A inclusão está em pauta nos concursos públicos no Mato Grosso do Sul. Uma medida recente chama a atenção: a adoção de cotas para candidatos negros e indígenas nos próximos certames do estado. Mas o que isso representa para quem sonha com uma vaga no serviço público?
Veja por que essa decisão pode impactar seu futuro e conheça os principais detalhes dessa novidade.
Por que o Mato Grosso do Sul criou cotas para negros e indígenas?
O estado de Mato Grosso do Sul oficializou, em abril de 2026, um acordo inédito que assegura a reserva de vagas para candidatos negros e indígenas.
O Tribunal de Contas do Estado (TCE-MS), em conjunto com o Centro de Autocomposição de Conflitos e Segurança Jurídica (Compor) e o Ministério Público Estadual (MPMS), definiu que todos os novos concursos e processos seletivos do órgão respeitarão a cota mínima: 20% para negros e 3% para indígenas.
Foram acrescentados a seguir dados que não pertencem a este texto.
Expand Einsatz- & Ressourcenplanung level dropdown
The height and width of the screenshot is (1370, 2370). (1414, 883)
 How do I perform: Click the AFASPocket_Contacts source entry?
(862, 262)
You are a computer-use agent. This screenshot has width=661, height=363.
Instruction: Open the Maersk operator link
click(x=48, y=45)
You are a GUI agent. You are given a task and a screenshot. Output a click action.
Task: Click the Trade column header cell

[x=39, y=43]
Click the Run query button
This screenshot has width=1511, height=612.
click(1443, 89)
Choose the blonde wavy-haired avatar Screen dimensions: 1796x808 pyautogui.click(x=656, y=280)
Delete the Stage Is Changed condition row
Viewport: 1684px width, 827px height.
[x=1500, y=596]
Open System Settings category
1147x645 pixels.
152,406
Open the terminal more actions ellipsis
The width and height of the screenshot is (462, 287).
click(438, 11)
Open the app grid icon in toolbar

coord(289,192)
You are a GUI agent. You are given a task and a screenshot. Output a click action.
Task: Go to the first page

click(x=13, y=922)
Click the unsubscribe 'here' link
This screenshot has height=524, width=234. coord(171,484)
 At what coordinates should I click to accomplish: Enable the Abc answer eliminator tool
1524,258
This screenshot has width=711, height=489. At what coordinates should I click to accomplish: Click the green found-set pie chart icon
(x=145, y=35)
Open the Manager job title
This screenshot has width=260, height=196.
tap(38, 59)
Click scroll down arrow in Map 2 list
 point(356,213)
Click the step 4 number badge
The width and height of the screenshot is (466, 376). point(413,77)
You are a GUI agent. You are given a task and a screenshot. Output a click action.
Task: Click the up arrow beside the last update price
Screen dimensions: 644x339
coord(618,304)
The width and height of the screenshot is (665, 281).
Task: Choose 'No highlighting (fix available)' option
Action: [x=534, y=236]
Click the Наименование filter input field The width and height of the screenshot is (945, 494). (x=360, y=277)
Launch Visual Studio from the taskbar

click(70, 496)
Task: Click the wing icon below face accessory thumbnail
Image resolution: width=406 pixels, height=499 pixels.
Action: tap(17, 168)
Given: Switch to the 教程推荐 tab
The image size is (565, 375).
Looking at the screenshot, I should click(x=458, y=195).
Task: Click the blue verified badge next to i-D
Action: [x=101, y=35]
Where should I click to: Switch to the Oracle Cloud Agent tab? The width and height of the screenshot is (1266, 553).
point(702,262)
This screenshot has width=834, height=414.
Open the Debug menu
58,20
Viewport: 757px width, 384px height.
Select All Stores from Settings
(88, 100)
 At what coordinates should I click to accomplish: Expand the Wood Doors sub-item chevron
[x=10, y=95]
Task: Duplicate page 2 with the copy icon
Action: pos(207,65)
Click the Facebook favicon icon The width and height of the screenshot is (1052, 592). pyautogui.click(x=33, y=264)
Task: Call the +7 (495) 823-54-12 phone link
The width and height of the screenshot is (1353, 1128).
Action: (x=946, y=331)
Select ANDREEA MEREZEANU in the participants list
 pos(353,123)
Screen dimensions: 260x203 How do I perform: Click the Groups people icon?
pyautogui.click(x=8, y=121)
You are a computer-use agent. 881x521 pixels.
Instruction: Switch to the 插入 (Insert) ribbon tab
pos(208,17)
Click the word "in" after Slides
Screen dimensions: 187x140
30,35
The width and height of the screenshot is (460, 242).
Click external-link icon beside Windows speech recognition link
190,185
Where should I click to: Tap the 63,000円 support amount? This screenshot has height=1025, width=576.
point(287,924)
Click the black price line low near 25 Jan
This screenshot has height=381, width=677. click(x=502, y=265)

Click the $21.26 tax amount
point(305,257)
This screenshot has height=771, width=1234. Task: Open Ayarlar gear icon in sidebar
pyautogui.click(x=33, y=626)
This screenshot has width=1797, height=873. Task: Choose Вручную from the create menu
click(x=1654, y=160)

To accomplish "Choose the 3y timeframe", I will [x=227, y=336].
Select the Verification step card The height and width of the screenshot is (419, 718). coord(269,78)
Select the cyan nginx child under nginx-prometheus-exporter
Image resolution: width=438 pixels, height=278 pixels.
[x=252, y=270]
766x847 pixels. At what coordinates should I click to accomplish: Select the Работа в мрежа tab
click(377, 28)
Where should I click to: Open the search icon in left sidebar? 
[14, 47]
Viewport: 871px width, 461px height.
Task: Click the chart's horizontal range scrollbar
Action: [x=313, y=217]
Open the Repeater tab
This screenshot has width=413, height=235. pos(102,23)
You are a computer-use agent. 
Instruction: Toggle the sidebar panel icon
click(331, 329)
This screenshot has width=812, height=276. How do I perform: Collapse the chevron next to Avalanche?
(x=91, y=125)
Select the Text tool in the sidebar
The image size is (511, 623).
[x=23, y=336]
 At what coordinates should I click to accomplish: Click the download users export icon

Com isso, as políticas de inclusão deixam de ser promessa e passam a ser regra obrigatória. O Tribunal de Contas se comprometeu também a editar normas internas, oficializando os procedimentos e critérios para aplicação das cotas.
Agora, a realização de qualquer novo certame já exige o cumprimento da reserva de vagas em favor desses grupos historicamente sub-representados.
Impacto das cotas nos concursos públicos no Mato Grosso do Sul
Você já se perguntou como a inclusão de cotas pode transformar a concorrência e o ambiente do serviço público? O objetivo da política é ampliar o acesso de populações negras e indígenas em cargos públicos.
A adoção da medida pode motivar mais candidatos a se inscreverem. Pessoas que antes se sentiam desencorajadas pela alta concorrência podem agora enxergar novas oportunidades de ascensão e estabilidade.